Demand made despite favorable Federal District Court ruling
West Virginia video lottery parlors could lose all but one of their machines if they exploit last week's federal ruling that removes limits on the words they can use in advertising, a group representing machine leasing businesses warns.
The West Virginia Amusement & Limited Video Lottery Association has asked parlor owners, which it also represents, to adhere voluntarily to the ad rules that U.S. District Judge Joseph R. Goodwin declared unconstitutional on Friday.
A 2004 state law banned the use of scores of gambling-related terms, including "casino," "jackpot," "Vegas" and "lucky," in the names and advertising of video lottery parlors.
"We believe that advertising restrictions are in the mutual interest of the public and those of us in the limited video lottery business," Association President Anthony "Herk" Sparachane wrote in a Tuesday letter. "Even though it may be legal for limited video lottery to engage in the same sort of advertising as the racetracks, our highest priority is to be responsible good neighbors in the communities we serve."
Sparachane estimates that the leasing companies own about 6,542 of the 8,178 machines operating in West Virginia.
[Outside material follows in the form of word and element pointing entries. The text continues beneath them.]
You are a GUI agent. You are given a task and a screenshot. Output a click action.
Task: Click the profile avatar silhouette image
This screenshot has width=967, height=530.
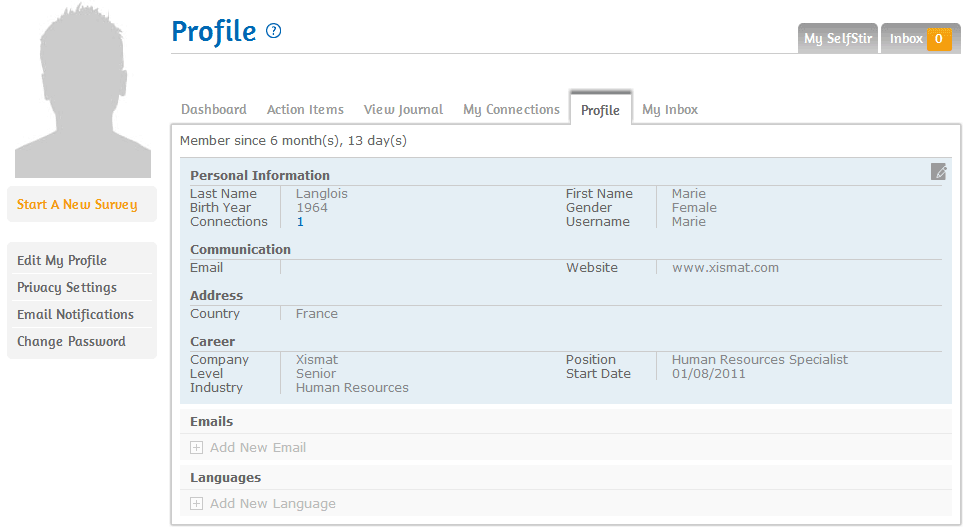pyautogui.click(x=82, y=90)
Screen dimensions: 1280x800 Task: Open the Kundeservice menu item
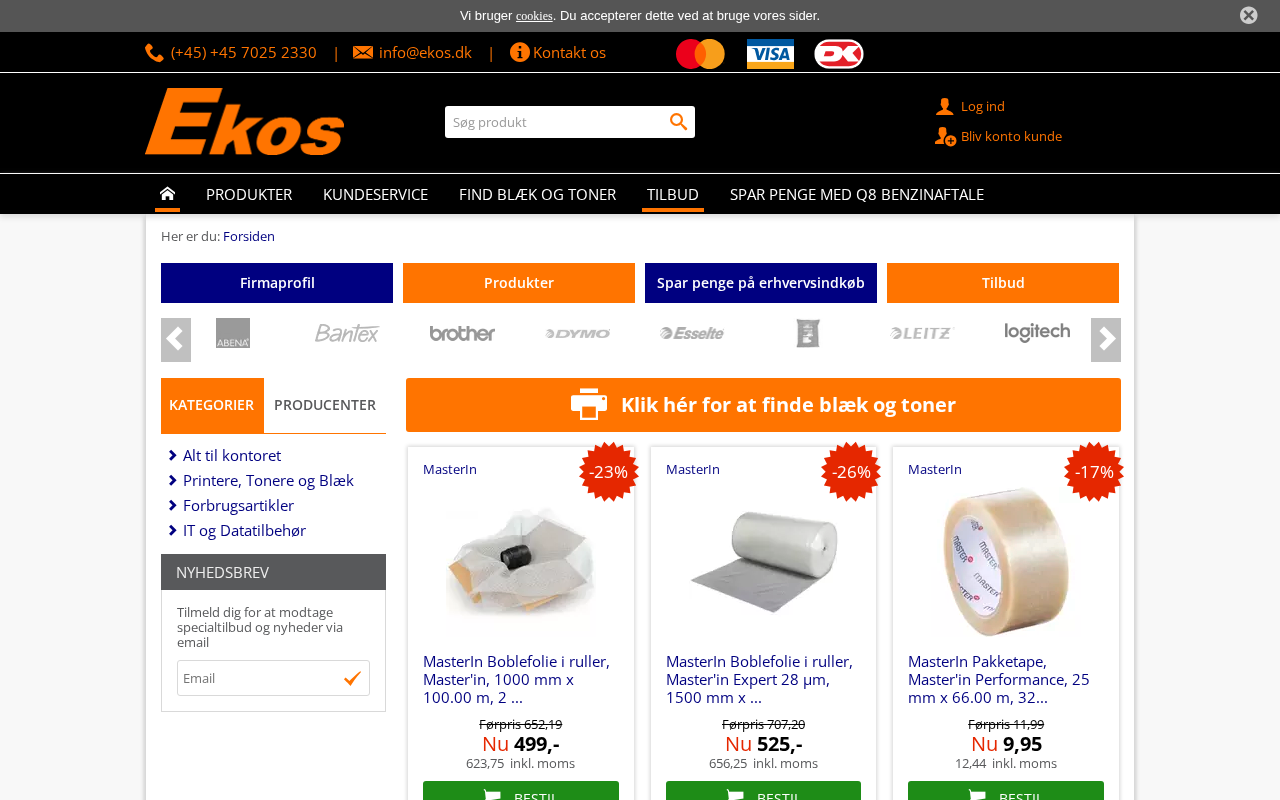tap(375, 194)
He said the leasing companies can limit the number of machines placed in locations that violate the voluntary restrictions while still adhering to contracts requiring them to supply at least one machine.
"If we pull them all out, we're breaking the contract," he said. "We're saying, 'If you advertise, you're going to wake up the next morning and have only one machine.'"
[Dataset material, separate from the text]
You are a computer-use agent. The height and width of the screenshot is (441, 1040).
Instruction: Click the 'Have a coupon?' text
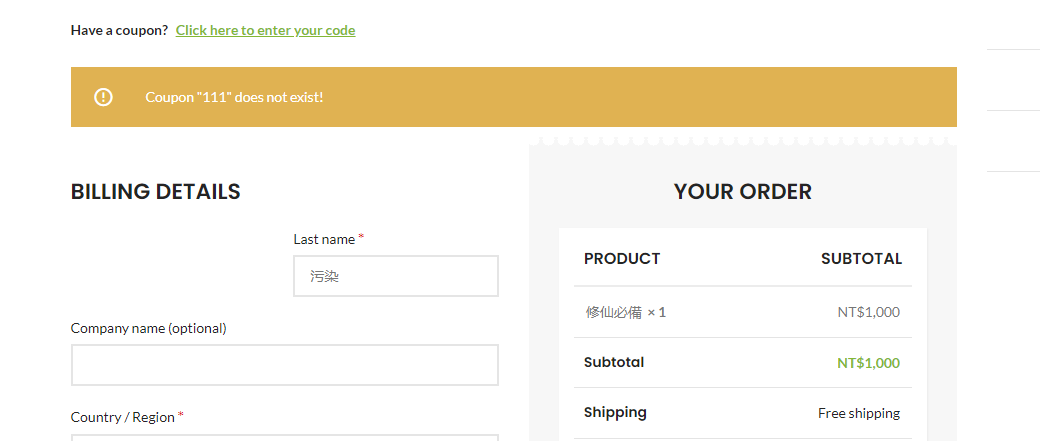[119, 30]
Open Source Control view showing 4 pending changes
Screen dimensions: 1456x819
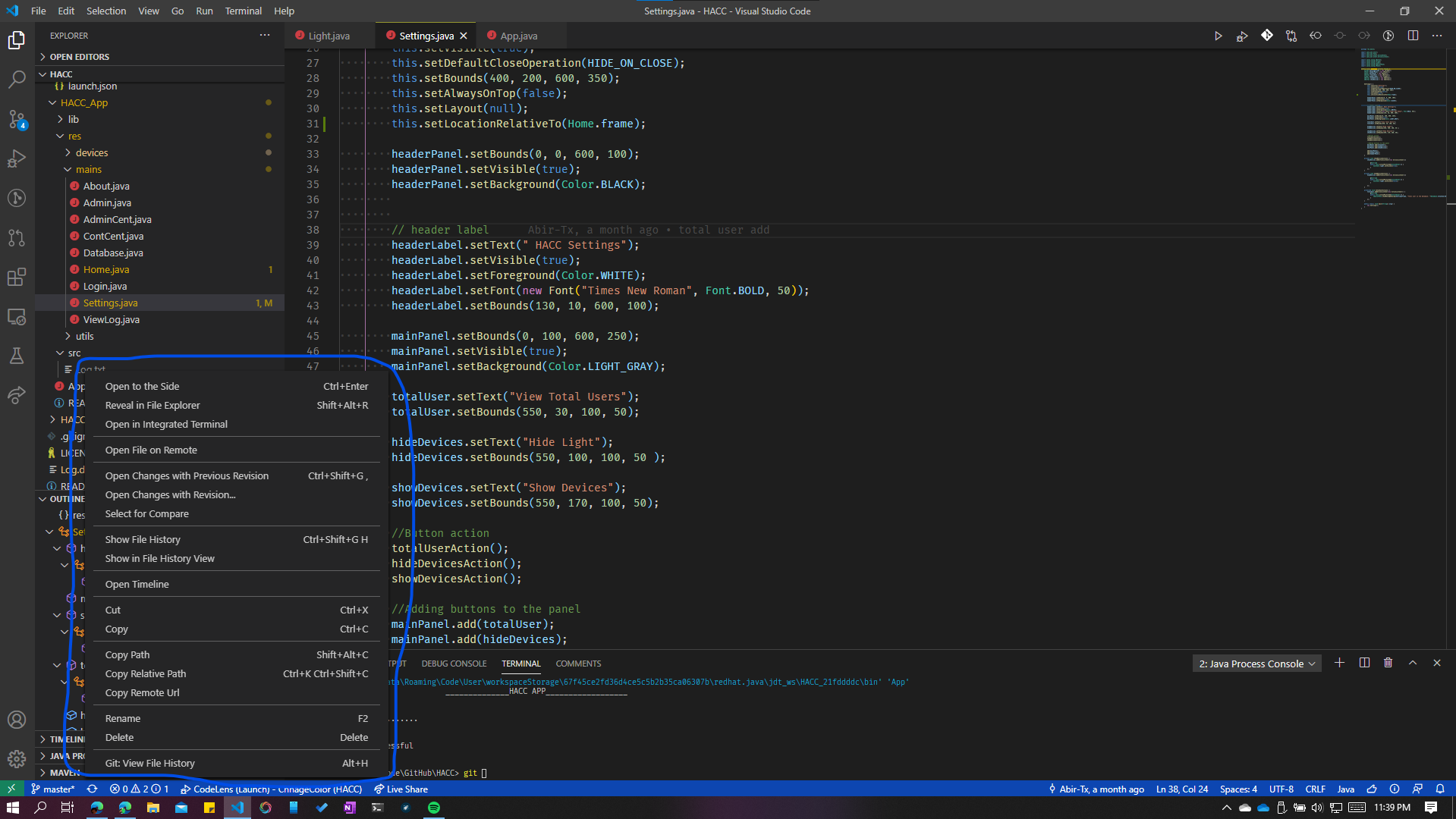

The state Lottery Commission, which regulates the machines and had enforced the targeted ad rules, has authorized 37 companies to lease the terminals to bars and clubs. Sparachane said his group represents 18 of these businesses, while others have agreed to follow its lead.
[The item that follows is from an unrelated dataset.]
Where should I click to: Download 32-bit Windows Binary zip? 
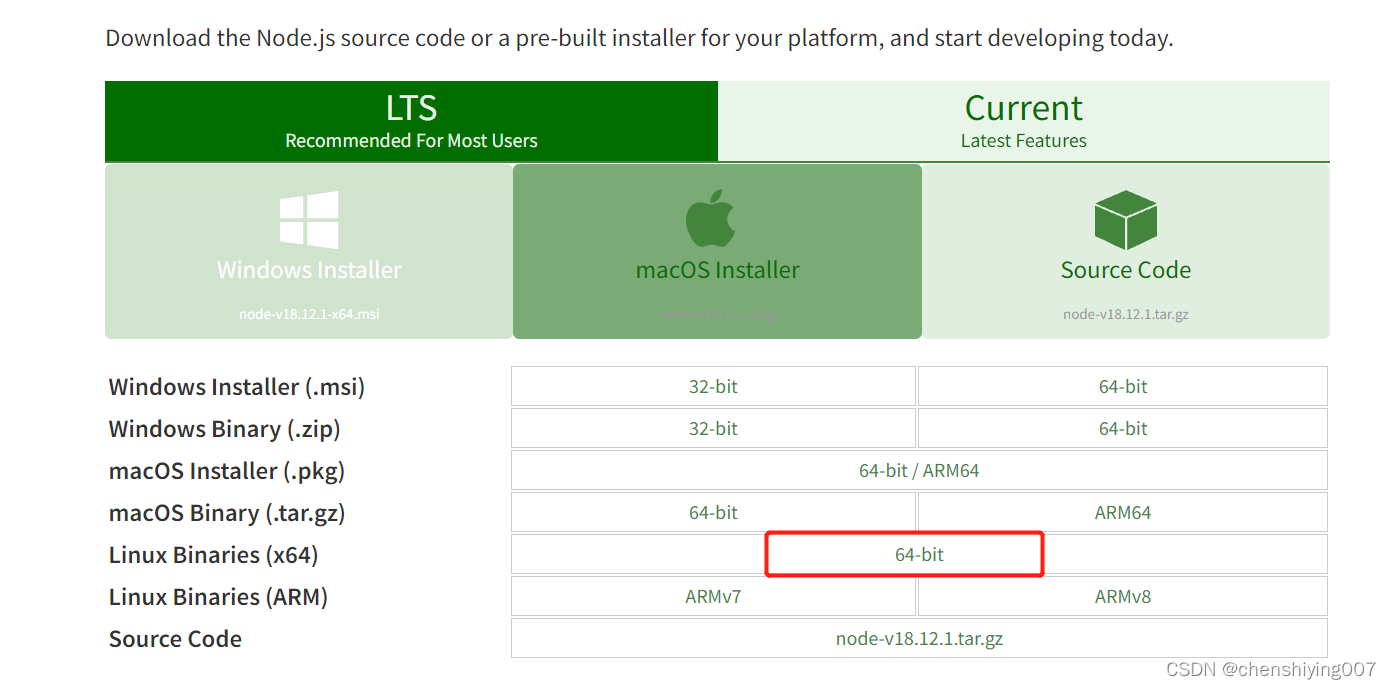tap(713, 428)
Sparachane's group did not take part in the lawsuit that triggered Goodwin's ruling. A separate group, the West Virginia Association of Club Owners and Fraternal Services, challenged the ad limits with the help of the American Civil Liberties Union.
Jesse Bane, the owner of two Fayette County video lottery parlors who leads the suing group, did not immediately return phone calls requesting comment Wednesday.
Goodwin granted a temporary injunction to block the rules after the lawsuit argued they illegally impaired the parlors' free speech rights.
"The advertising ban does not directly and materially advance a substantial government interest, and is therefore an impermissible restriction on commercial speech under the First Amendment," Goodwin's ruling said.
The 41-page order also concluded that the ad limits had wrongly stifled the ongoing debate over video lottery machines, offered at 1,658 clubs and bars throughout 53 of the state's 55 counties as of August.
Finding that the ad ban has hid "the extent of this form of gambling from the public eye," Goodwin wrote that it "impedes the public's ability to engage in informed political discourse."
The lottery added these poker and similar casino-themed machines to its system in 2001, when the state outlawed similar, privately owned "gray" machines.
State-issued licenses allow fraternal organizations to offer 10 machines per location, while other private clubs can have five apiece. The ad limits emerged after several of these parlors began declaring themselves "casinos" and the like on flashy outdoor signs that included billboards along highways.
Kanawha County plans to begin holding public hearings Thursday on its 157 video lottery parlors, which together host 731 machines. Foes hope the hearings spur lawmakers to ban the machines or at least reduce the number of permitted parlors.
Supporters counter that the licenses do not expire until 2011. They also cite the $656 million these machines have generated for state agencies and county and local governments since 2001.